Rooke had started to recognize Corabeth by her movements.

Her quiet steps, as if she were trying to remain unnoticed.

The wringing of her hands when she was nervous, the knuckles cracking so noiselessly a normal person would have missed it.

Her loose hair whispering against the fabric of her dress.

Even if there were a hundred other people there, he would have recognized her by her little sounds alone.

“Rooke!” Corabeth delighted, surprise washing over her features. He wondered if she herself had noticed how much she had changed. The brown of her eyes shone as if lit from within. The shadows underneath her eyes had retreated, and her cheeks were fuller. She was brimming with life.

“Corabeth,” Rooke said in greeting with a slight nod.

There was a pause. Corabeth shifted on her feet, tucking her hands behind her.

A slight crack. She was wringing her hands again.

Some words wanted to tumble out that she bit back, teeth sinking into her lower lip, which was a darker pink from the raspberry jam she had just eaten. Rooke could smell it on her breath.

“Are you well?” Rooke asked.

“Yes, very well,” Corabeth nodded. At last finding her courage, she continued, “I have been wondering… The house is so terribly big, and I’ve only seen a handful of rooms. That is… If it’s not too much, would you show me some more of it?”

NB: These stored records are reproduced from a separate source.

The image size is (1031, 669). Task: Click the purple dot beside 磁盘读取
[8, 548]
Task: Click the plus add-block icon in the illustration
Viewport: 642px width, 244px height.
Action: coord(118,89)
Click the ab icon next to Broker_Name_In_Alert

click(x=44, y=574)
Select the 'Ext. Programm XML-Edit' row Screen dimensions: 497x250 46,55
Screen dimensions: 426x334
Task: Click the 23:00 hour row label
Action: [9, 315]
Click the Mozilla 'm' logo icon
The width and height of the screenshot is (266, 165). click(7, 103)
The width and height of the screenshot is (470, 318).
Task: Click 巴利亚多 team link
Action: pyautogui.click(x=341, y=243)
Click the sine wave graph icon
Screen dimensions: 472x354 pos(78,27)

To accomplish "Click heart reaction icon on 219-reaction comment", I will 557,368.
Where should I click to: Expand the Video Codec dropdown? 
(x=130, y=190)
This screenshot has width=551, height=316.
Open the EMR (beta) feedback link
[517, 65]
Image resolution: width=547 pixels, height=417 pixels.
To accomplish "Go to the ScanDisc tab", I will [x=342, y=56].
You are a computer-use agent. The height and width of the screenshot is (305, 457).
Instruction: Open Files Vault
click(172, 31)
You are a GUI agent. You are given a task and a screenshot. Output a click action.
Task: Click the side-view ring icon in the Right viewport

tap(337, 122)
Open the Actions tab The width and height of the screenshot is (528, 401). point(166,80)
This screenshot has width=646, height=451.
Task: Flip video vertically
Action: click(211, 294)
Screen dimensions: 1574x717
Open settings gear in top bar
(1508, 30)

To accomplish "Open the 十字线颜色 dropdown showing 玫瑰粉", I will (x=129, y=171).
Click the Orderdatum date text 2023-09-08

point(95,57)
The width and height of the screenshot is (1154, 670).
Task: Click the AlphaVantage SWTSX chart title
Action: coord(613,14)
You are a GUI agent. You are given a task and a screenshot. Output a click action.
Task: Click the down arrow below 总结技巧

Rooke almost smiled, feeling his exhaustion dissipate. She had grown curious. “Of course. What would you like to see?”

“Whatever you’re willing to show me,” she said with a shrug, peering up at him with her big, round eyes. “It’s just that… I don’t know much about you. And I can’t help but feel like the rooms would be like little glimpses into your life.”

Rooke’s breath almost caught in his throat. She had grown curious about him.

“This was your family home, correct?” she continued.

“Yes,” Rooke said with a nod and motioned for them to go up the stairs.

He was not prepared for this. He had not visited most of these rooms himself in many decades.

They were an unpleasant reminder of a life he would never get back.

But perhaps this was exactly what he needed.

Perhaps there he might find the remnants of his humanity that he could cling to.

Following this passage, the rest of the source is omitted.